> _BRIEF_:
The response should be the records below, repeated exactly, with each picture left out.

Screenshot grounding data
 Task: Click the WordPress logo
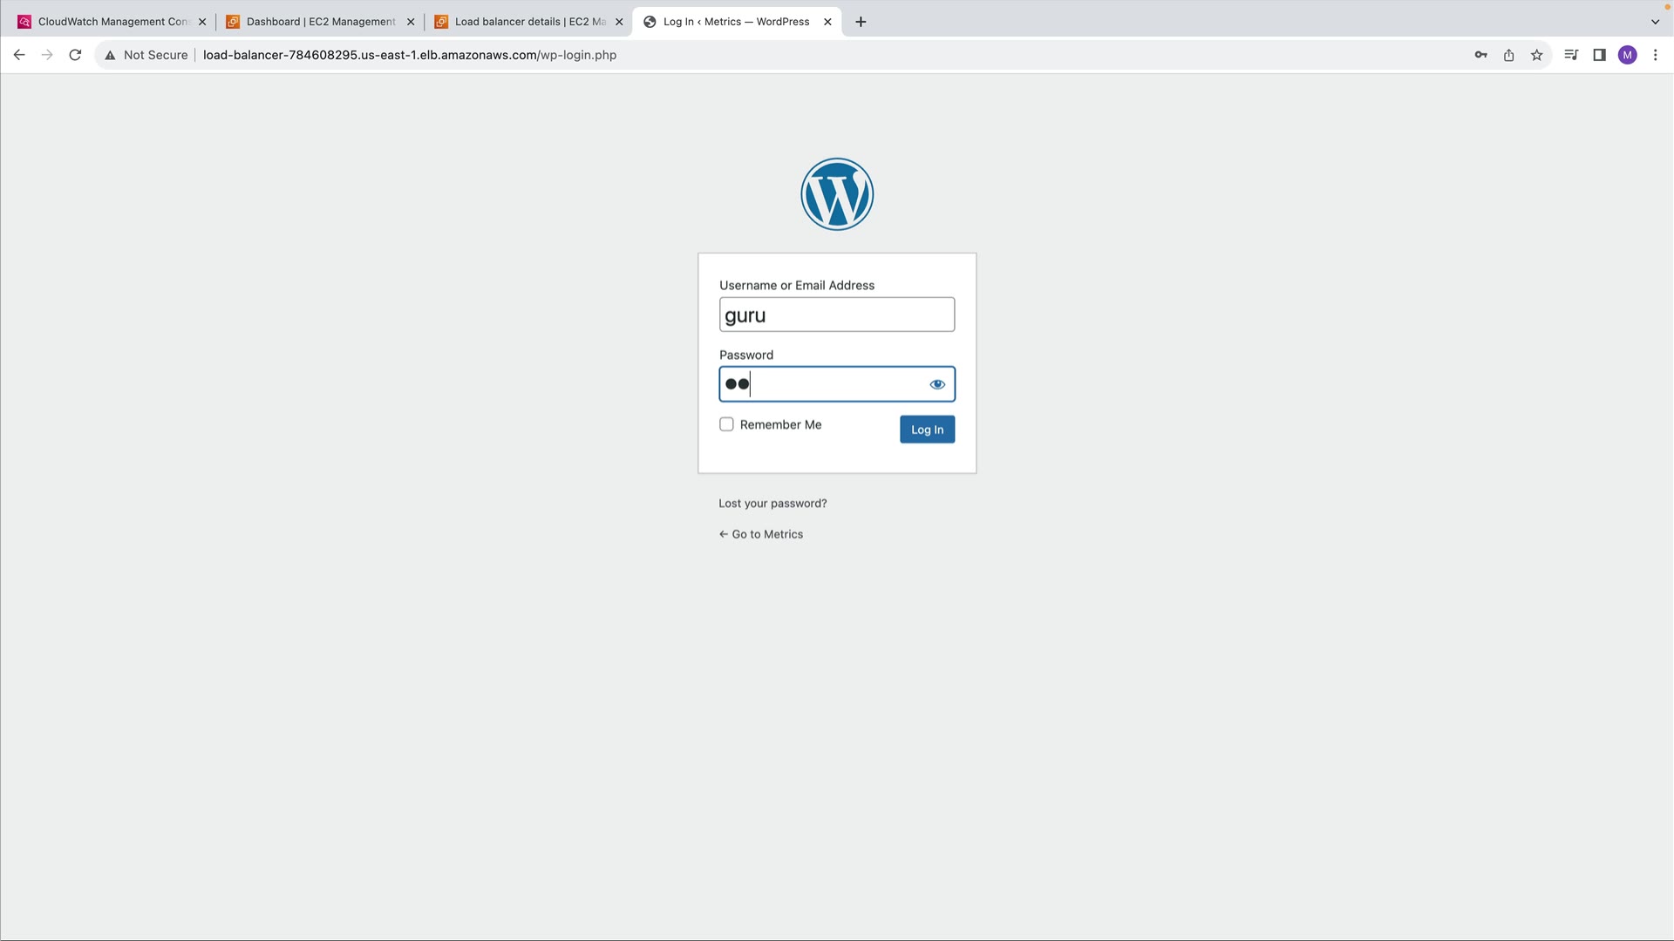837,194
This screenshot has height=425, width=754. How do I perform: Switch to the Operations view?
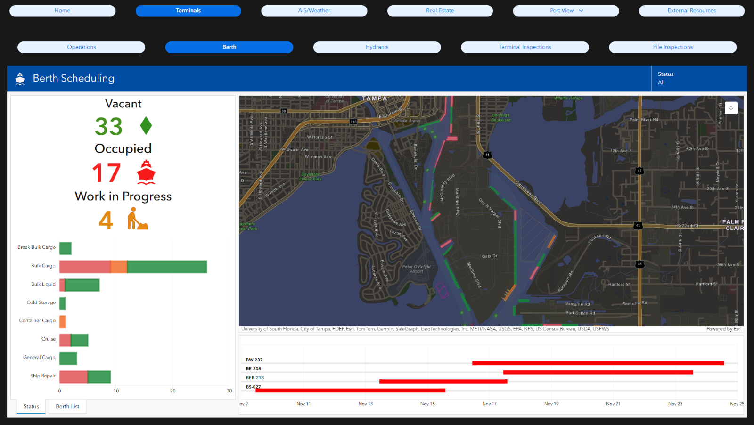pyautogui.click(x=81, y=47)
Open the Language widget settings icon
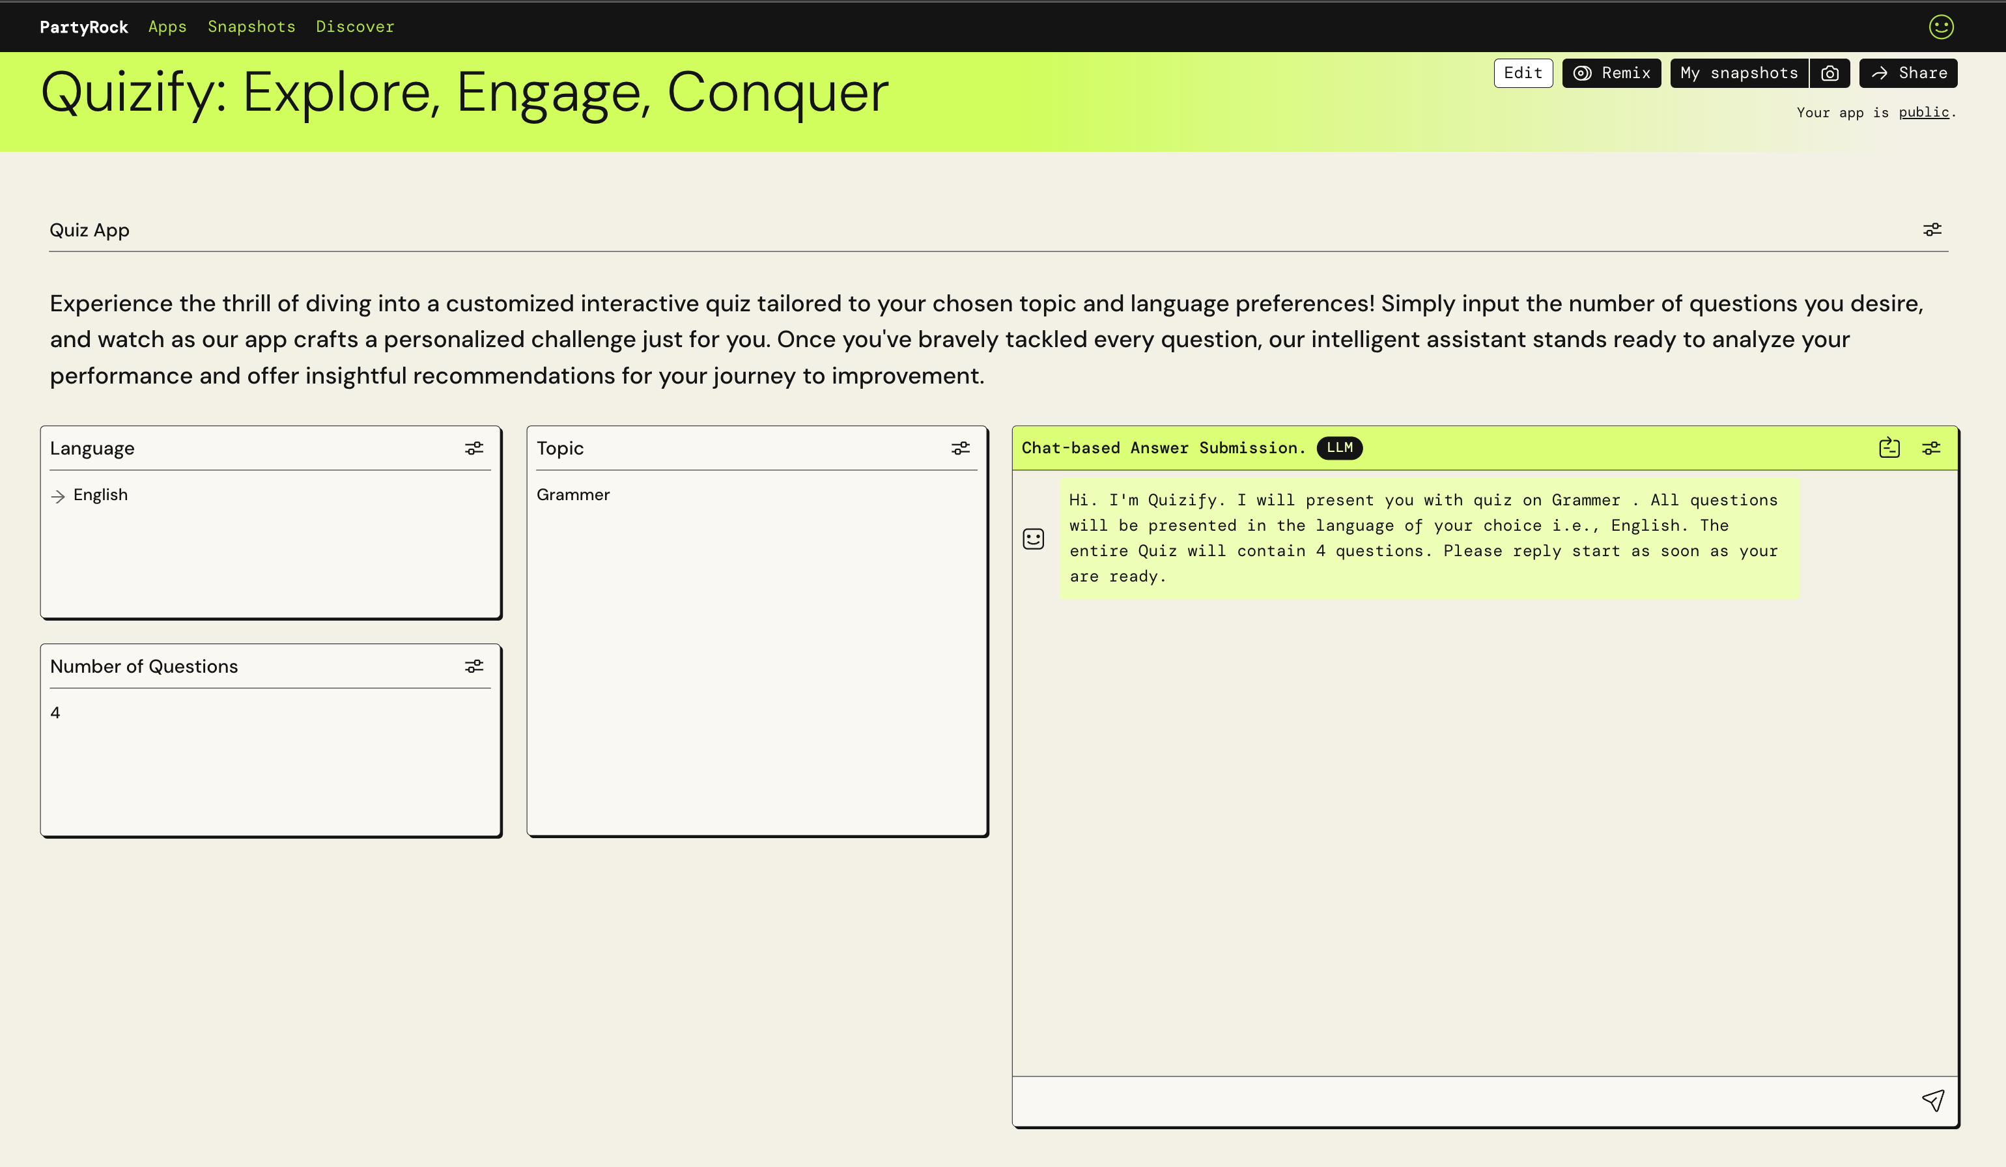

> _WRITTEN RESPONSE_:
 Task: Click the WordPress logo
837,194
This screenshot has height=425, width=754. How do I perform: Switch to the Operations view?
pyautogui.click(x=81, y=47)
Open the Language widget settings icon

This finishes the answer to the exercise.